→ Task set:
1) From the ChunkUIE abstract, extract the stretch from "大语言模型(LLMs)在各种" through "高了信息提取中的零样本性能。", copying it word for word.
2) List every author named in the ChunkUIE abstract.

→ Passage provided:
--------------------
Li Wei, Liu Yingzhen, Yang Yinling, Zhang Ting, Men Wei
National Defense University, Beijing, China.
State Key Laboratory of Geo-Information Engineering, Beijing, China.
PLoS One. 2025 Jun 27;20(6):e0326764. doi: 10.1371/journal.pone.0326764. eCollection 2025.
Large language models (LLMs) have demonstrated remarkable performance across various linguistic tasks. However, existing LLMs perform inadequately in information extraction tasks for both Chinese and English. Numerous studies attempt to enhance model performance by increasing the scale of training data. However, discrepancies in the number and type of schemas used during training and evaluation can harm model effectiveness. To tackle this challenge, we propose ChunkUIE, a unified information extraction model that supports Chinese and English. We design a chunked instruction construction strategy that randomly and reproducibly divides all schemas into chunks containing an identical number of schemas. This approach ensures that the union of schemas across all chunks encompasses all schemas. By limiting the number of schemas in each instruction, this strategy effectively addresses the performance degradation caused by inconsistencies in schema counts between training and evaluation. Additionally, we construct some challenging negative schemas using a predefined hard schema dictionary, which mitigates the model's semantic confusion regarding similar schemas. Experimental results demonstrate that ChunkUIE enhances zero-shot performance in information extraction.
大语言模型(LLMs)在各种语言任务中都表现出了卓越的性能。然而,现有的大语言模型在中英文信息提取任务中表现不佳。许多研究试图通过增加训练数据规模来提高模型性能。然而,训练和评估过程中使用的模式数量和类型的差异可能会损害模型的有效性。为了应对这一挑战,我们提出了ChunkUIE,一种支持中文和英文的统一信息提取模型。我们设计了一种分块指令构建策略,该策略将所有模式随机且可重复地划分为包含相同数量模式的块。这种方法确保了所有块中模式的并集涵盖所有模式。通过限制每条指令中的模式数量,该策略有效地解决了训练和评估之间模式数量不一致导致的性能下降问题。此外,我们使用预定义的硬模式字典构建了一些具有挑战性的负模式,这减轻了模型对相似模式的语义混淆。实验结果表明,ChunkUIE提高了信息提取中的零样本性能。
--------------------
→ Excerpted records:
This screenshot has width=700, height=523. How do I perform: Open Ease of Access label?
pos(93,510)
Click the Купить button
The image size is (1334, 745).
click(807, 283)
--------------------
→ Set of answers:
1)
大语言模型(LLMs)在各种语言任务中都表现出了卓越的性能。然而,现有的大语言模型在中英文信息提取任务中表现不佳。许多研究试图通过增加训练数据规模来提高模型性能。然而,训练和评估过程中使用的模式数量和类型的差异可能会损害模型的有效性。为了应对这一挑战,我们提出了ChunkUIE,一种支持中文和英文的统一信息提取模型。我们设计了一种分块指令构建策略,该策略将所有模式随机且可重复地划分为包含相同数量模式的块。这种方法确保了所有块中模式的并集涵盖所有模式。通过限制每条指令中的模式数量,该策略有效地解决了训练和评估之间模式数量不一致导致的性能下降问题。此外,我们使用预定义的硬模式字典构建了一些具有挑战性的负模式,这减轻了模型对相似模式的语义混淆。实验结果表明,ChunkUIE提高了信息提取中的零样本性能。

2)
Li Wei
Liu Yingzhen
Yang Yinling
Zhang Ting
Men Wei